The recent spurt in bullion rates will hit buyers investing in 22K, and 18K jewellery as well. For those looking out for alternatives, even Palladium and Platinum have turned expensive with data quoting Palladium rates at $2786 per ounce and Platinum at $1005. Each element has marked an average increment of at least 2 percent in the past four trading sessions.
Rates for Silver considered the poor man's Gold too has recorded a signficant jump. Silver rates monitored by Sify.com have increased from Rs 49.4 per gram on 14th Feb to Rs 52.1 per gram at the time of updating this story.
Here's a graph of price-movement on Silver:
Most financial analysts attribute the sudden sugar-rush to the Coronavirus impact with its epicenter in Wuhan. China's latest epidemic has managed to scare several organizations with fears looming large on managing supply-chain disruptions. For example, technology major Apple in a latest investor update said it may be unable to meet March revenue expectations considering a slower return to market from Covid-19 than normal conditions. Meanwhile, domestic companies back home have also complained of impact to sectors such as Smartphones, Automobile, and others. The impact is reportedly severe in sectors that have a larger dependency on China for raw materials.

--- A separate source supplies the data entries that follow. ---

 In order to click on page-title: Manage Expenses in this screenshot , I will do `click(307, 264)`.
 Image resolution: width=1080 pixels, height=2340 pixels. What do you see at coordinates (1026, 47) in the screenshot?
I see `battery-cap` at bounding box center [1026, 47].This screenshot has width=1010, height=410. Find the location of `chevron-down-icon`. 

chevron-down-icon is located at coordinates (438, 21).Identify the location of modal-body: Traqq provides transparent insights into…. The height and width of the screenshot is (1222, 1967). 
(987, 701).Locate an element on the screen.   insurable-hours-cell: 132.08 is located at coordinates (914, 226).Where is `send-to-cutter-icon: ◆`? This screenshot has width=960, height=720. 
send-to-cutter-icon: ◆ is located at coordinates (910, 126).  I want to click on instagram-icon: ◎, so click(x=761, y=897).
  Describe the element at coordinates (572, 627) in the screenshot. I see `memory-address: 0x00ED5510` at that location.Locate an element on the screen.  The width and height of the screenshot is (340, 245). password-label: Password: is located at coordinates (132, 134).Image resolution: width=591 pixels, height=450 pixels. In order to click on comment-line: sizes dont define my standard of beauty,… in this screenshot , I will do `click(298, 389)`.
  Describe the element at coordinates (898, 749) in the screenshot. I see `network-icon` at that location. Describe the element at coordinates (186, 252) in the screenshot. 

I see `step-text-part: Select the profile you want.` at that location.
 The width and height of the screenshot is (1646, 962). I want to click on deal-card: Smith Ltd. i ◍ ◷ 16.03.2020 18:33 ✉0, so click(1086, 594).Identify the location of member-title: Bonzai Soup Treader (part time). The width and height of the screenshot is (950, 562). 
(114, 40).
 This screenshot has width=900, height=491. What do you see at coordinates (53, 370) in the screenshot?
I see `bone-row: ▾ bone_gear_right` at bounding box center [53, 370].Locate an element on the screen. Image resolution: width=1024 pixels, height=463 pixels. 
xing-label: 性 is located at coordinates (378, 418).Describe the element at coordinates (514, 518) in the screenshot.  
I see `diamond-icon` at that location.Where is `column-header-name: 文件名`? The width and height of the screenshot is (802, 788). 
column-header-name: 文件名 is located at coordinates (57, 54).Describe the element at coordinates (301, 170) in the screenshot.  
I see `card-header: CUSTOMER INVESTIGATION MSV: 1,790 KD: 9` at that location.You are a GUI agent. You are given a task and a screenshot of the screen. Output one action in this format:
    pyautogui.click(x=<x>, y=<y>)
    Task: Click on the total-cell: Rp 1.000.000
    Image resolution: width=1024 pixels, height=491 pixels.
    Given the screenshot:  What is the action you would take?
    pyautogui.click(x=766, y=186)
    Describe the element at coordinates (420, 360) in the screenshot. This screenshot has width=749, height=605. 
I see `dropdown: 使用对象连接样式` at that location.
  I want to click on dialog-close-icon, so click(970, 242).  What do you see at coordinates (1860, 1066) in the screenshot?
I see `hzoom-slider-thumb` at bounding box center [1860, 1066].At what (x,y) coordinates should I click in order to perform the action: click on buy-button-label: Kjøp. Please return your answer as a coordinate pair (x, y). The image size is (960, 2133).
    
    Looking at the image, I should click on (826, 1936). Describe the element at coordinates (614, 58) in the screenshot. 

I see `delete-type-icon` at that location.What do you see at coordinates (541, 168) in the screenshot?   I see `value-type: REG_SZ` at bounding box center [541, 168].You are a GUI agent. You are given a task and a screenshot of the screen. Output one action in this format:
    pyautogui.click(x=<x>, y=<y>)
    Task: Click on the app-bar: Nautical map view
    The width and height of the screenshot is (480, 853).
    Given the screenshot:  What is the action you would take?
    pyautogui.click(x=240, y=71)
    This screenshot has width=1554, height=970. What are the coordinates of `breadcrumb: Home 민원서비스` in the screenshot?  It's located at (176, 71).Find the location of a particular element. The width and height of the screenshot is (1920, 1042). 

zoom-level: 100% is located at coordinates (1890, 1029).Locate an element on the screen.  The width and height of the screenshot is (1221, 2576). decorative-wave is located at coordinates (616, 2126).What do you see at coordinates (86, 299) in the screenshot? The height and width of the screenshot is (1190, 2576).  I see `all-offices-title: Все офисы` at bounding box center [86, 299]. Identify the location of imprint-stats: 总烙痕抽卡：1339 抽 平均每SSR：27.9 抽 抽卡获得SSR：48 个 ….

With the Coronavirus becoming a large theme in several earnings releases, financial markets have started building their assets in safe-haven instruments such as metals like Gold, Silver, Platinum, Palladium etc. This should explain the sudden migration to Gold and Gold backed instruments. Gold is considered as a safe-haven for investors to avoid volatility risks in stocks and bonds.
With Gold rates peaking, most buyers, investors and enthusiasts investing in Gold are likely to question when the momentum could wane. And all eyes are upon Wuhan to understand if a cure is on cards. So far, Chinese authorities are yet to reveal of a cure, and hence buyers may have to wait for Gold rates to come down. For the record, the next up-coming special/auspicious day to buy Gold is Friday, March 6, 2020 (Guru Pushya Yoga). There is also Ugadi & Gudi-Padwa celebrations on 25th March 2020.